In a March talent shortage survey from ManpowerGroup, more than half of employers reported that skills gaps impact their ability to serve clients. Globally, 13 percent of employers surveyed said such shortages are redoubling their efforts to recruit from untapped talent pools. Yet at the same time just 2 percent report to be actively looking to add more women to their workforce.
What’s more, even though women represent about half of the potential global workforce, nearly half of working-age women are not active as full-fledged workers in the global economy. Moreover, business advisory company Grant Thornton International’s “2012 International Business Report” found that barely one-in-five senior management positions are held by women. And as Forbes reports, women hold just 15.7 percent of board seats among Fortune 500 companies.
In looking at the strategies employers are pursuing to overcome talent shortages, there is a clear disconnect. In essence, what companies are offering is not what women want. According to a 2013 LinkedIn study of women in 13 countries, “What Women Want@Work,” 63 percent of women say success at work means finding work-life balance. Separately, 65 percent of women report in the study that flexible work options are important now and an additional 21 percent say they will want them in the future.
But according to the aforementioned ManpowerGroup survey, only 6 percent of employers reporting a talent shortage are redesigning work practices such as sharing work assignments, and just 5 percent are offering more flexible work arrangements. An even smaller percentage offer virtual work options.

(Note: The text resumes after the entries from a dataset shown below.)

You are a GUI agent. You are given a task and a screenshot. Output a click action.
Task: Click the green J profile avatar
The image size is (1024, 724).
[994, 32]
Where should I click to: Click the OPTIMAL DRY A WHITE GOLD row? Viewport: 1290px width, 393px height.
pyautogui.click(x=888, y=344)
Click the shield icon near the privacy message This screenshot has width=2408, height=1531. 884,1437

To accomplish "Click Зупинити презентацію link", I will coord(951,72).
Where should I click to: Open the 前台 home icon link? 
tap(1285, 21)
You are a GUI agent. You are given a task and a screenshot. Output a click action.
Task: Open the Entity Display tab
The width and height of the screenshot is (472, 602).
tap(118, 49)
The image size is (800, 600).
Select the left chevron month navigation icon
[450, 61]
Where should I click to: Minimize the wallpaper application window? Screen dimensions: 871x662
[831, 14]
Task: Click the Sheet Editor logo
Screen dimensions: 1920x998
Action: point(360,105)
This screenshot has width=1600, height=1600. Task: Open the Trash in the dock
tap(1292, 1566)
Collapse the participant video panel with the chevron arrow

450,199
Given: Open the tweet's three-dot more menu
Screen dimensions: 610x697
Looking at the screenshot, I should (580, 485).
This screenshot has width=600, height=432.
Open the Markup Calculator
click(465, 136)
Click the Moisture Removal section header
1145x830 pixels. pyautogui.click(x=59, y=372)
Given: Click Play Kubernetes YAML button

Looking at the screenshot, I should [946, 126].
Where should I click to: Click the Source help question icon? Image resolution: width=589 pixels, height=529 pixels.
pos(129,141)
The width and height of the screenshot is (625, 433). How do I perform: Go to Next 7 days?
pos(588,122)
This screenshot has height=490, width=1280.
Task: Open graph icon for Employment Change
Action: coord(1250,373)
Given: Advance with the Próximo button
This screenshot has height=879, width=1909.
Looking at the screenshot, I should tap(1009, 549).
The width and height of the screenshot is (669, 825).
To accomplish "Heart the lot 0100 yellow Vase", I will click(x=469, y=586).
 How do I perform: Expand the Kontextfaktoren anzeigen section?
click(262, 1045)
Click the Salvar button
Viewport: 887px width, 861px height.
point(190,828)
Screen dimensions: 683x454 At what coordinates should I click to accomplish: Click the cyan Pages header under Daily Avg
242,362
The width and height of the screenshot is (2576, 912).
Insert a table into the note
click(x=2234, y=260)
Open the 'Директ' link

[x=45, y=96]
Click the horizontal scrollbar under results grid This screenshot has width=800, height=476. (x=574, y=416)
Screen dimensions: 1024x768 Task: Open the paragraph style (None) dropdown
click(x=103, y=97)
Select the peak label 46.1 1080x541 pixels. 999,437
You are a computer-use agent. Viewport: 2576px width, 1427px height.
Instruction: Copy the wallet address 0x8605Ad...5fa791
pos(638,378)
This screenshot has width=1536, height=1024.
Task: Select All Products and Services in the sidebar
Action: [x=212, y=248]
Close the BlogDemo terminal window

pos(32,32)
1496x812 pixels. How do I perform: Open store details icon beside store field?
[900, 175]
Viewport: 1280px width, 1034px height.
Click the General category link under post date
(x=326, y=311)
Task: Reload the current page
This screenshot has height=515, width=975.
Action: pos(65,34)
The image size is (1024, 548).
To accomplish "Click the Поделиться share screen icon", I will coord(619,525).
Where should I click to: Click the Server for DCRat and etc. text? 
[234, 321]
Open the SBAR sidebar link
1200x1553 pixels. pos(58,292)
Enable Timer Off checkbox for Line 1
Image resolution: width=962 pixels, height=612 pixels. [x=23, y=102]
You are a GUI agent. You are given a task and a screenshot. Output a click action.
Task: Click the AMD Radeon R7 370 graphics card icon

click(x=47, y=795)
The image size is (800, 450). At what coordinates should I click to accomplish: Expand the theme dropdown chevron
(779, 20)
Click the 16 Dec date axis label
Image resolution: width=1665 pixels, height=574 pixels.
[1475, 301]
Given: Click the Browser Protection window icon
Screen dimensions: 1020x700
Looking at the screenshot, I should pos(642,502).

These statistics point to the need for diversity leaders to shift to work models that better provide women with the flexibility they seek. There also needs to be greater focus on strategic ways to reintegrate women who temporarily leave the workforce to raise a family.
Skill lifecycles are now so short that being out of the workforce for any period of time makes it difficult to return, because skills have atrophied and technology has advanced. Flexible work models and people practices can ensure that women are not forced to choose between a career and children.
To engage high performers — including women — companies should adopt new leadership models, people practices and talent sources so that all employees can unleash their full potential.
Recognizing the value of flexible working arrangements to women and creating a culture that supports individual choice in work options can give companies a significant advantage over competitors.